I shall not reiterate what has been said because I agree with much on both sides of the argument. We all support community pharmacists, large or small, urban or rural, and we want them to be able to function with some security. The people who use them should have access to them not just for the next five years, but beyond. The proposals that we are debating will lead to a lack of security. If resale price maintenance fails the public interest test, that could be the end of many community pharmacists. The alternative is a five-year stay of execution.

We would have more sympathy for the Government's proposals if, during the five years, they offered an opportunity to look at ways in which to fund pharmacists and provide them with security. However, after five years, pharmacists will be left to the marketplace, and that would not provide the security that they seek or leave the communities that they serve with the feeling that such pharmacies will remain.

If the five-year transition period were used positively to prepare plans for the funding of pharmacists, that might enable us to support the proposal.

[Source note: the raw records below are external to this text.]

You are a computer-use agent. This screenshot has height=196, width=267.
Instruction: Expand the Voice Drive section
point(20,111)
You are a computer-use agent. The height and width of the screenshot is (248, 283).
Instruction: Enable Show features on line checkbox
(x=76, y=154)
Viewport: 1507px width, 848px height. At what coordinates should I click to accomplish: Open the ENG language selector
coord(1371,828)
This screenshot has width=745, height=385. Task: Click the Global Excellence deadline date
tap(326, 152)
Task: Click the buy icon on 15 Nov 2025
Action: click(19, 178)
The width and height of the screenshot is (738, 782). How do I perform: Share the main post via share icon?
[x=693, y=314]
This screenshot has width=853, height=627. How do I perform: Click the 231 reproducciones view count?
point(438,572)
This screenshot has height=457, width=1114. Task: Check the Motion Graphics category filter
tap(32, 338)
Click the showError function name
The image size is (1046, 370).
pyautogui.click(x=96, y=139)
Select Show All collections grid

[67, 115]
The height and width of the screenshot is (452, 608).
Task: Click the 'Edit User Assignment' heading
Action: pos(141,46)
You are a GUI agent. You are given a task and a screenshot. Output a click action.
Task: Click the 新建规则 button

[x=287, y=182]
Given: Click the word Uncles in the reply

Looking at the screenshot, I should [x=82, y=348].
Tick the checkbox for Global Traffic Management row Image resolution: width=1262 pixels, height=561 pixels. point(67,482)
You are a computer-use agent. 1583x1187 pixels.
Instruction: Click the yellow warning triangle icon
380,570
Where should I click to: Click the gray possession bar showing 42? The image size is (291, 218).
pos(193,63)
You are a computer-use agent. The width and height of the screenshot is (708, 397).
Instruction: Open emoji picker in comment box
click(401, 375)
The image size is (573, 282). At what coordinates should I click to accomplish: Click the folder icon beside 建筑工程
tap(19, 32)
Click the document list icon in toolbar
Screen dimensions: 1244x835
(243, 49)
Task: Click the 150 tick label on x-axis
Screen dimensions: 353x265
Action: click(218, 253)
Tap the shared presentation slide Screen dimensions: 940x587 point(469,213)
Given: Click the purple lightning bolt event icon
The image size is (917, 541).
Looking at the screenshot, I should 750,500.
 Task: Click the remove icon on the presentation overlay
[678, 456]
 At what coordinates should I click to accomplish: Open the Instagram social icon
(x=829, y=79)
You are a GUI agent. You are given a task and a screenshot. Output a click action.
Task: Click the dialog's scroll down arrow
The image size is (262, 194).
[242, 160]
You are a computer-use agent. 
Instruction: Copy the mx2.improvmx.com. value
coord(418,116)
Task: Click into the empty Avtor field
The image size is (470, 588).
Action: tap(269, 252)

Pharmacists in my constituency feel that convenient access to medicines for people who have been to their doctors is a vital part of primary health care. It is an anomaly of the health care system that that one part is not included in health care operations. That is because we regard pharmacists as small chemists and take the view that resale price maintenance is the best and only way to fund them. Many pharmacists feel that their qualifications and experience, and the valued support that they provide to GPs by way of health education and even diagnosis are worth more than just the protection of RPM on over-the-counter medicines. They should be considered as part of primary health care.

Resale price maintenance has served pharmacists and their communities well. We will support the amendment because it would ensure, at least in the short term, the continuance of RPM and, therefore, the protection of pharmacists. RPM will be under constant commercial attack, and those challenges may be the pathfinders for many more. Such insecurity may prompt some pharmacists to give up. Pharmacists who are thinking of retiring in the not-too-distant future may be feeling fearful about their ability to sell their businesses. Pharmacists who have received their qualifications and are looking for new opportunities may feel distinctly uncomfortable about taking on positions in small chemist shops that may be under threat in only a few years.

That insecurity is the reason for this debate. Although the Minister has provided good protection for a short period of years, if it is needed, he has not looked in the long term—at the long-term provision of pharmacists and access to them, which is at the heart of what we are looking for. On this occasion, we support the Opposition amendment.